Your goal: Convert the data below into a JSON array of strings, with one string per line and blank lines omitted.
--- START OF Extracted data ---
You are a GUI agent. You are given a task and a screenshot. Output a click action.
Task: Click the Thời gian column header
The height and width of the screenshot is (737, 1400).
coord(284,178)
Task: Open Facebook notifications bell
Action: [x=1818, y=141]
--- END OF Extracted data ---
Complete answer:
[
  "You are a GUI agent. You are given a task and a screenshot. Output a click action.",
  "Task: Click the Thời gian column header",
  "The height and width of the screenshot is (737, 1400).",
  "coord(284,178)",
  "Task: Open Facebook notifications bell",
  "Action: [x=1818, y=141]"
]